SHORT TASK
Print the entries again without any change, starting at the line with "This screenshot has height=449, width=684." and ending with the line with "point(85,55)", both included.

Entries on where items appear
___

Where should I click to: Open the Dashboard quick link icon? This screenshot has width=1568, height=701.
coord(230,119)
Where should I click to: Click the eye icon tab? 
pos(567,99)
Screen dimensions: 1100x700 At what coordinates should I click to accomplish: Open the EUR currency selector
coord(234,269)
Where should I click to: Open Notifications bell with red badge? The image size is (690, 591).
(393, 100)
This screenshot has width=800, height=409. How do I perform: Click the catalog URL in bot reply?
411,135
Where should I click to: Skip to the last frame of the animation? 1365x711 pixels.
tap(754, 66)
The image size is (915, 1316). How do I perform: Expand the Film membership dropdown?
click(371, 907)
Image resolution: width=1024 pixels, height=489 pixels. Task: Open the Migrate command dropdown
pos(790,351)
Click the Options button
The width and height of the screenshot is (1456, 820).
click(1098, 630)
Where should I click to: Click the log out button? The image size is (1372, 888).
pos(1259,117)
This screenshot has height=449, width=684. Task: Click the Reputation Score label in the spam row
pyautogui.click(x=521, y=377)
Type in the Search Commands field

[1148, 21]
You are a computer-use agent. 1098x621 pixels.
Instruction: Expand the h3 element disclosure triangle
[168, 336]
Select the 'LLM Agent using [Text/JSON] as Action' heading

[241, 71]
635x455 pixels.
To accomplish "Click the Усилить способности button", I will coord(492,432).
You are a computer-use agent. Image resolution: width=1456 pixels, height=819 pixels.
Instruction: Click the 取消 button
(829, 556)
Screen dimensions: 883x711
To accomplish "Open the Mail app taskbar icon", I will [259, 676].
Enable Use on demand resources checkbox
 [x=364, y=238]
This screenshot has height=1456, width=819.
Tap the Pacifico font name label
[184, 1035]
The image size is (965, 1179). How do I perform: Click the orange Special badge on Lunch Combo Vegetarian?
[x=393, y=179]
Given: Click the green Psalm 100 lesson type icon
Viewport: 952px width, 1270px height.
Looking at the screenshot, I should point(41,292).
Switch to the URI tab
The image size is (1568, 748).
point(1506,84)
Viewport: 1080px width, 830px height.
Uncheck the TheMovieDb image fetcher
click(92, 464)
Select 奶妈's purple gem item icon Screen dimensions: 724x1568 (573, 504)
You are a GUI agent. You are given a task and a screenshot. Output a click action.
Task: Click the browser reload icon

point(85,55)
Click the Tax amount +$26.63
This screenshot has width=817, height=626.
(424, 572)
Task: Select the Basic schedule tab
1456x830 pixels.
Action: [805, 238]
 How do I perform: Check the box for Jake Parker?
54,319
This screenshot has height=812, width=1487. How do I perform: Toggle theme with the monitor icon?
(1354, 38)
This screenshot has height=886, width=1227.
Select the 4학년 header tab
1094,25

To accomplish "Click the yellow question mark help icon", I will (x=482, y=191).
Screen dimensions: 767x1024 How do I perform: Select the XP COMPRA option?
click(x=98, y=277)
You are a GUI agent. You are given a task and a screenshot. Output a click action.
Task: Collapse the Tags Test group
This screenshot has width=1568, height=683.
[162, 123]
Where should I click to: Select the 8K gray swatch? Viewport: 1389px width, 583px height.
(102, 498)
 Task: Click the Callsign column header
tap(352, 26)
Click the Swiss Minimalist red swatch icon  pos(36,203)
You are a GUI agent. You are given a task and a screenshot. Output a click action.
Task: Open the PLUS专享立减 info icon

___

SOLUTION
This screenshot has height=449, width=684. Task: Click the Reputation Score label in the spam row
pyautogui.click(x=521, y=377)
Type in the Search Commands field

[1148, 21]
You are a computer-use agent. 1098x621 pixels.
Instruction: Expand the h3 element disclosure triangle
[168, 336]
Select the 'LLM Agent using [Text/JSON] as Action' heading

[241, 71]
635x455 pixels.
To accomplish "Click the Усилить способности button", I will coord(492,432).
You are a computer-use agent. Image resolution: width=1456 pixels, height=819 pixels.
Instruction: Click the 取消 button
(829, 556)
Screen dimensions: 883x711
To accomplish "Open the Mail app taskbar icon", I will [259, 676].
Enable Use on demand resources checkbox
 [x=364, y=238]
This screenshot has height=1456, width=819.
Tap the Pacifico font name label
[184, 1035]
The image size is (965, 1179). How do I perform: Click the orange Special badge on Lunch Combo Vegetarian?
[x=393, y=179]
Given: Click the green Psalm 100 lesson type icon
Viewport: 952px width, 1270px height.
Looking at the screenshot, I should point(41,292).
Switch to the URI tab
The image size is (1568, 748).
point(1506,84)
Viewport: 1080px width, 830px height.
Uncheck the TheMovieDb image fetcher
click(92, 464)
Select 奶妈's purple gem item icon Screen dimensions: 724x1568 (573, 504)
You are a GUI agent. You are given a task and a screenshot. Output a click action.
Task: Click the browser reload icon

point(85,55)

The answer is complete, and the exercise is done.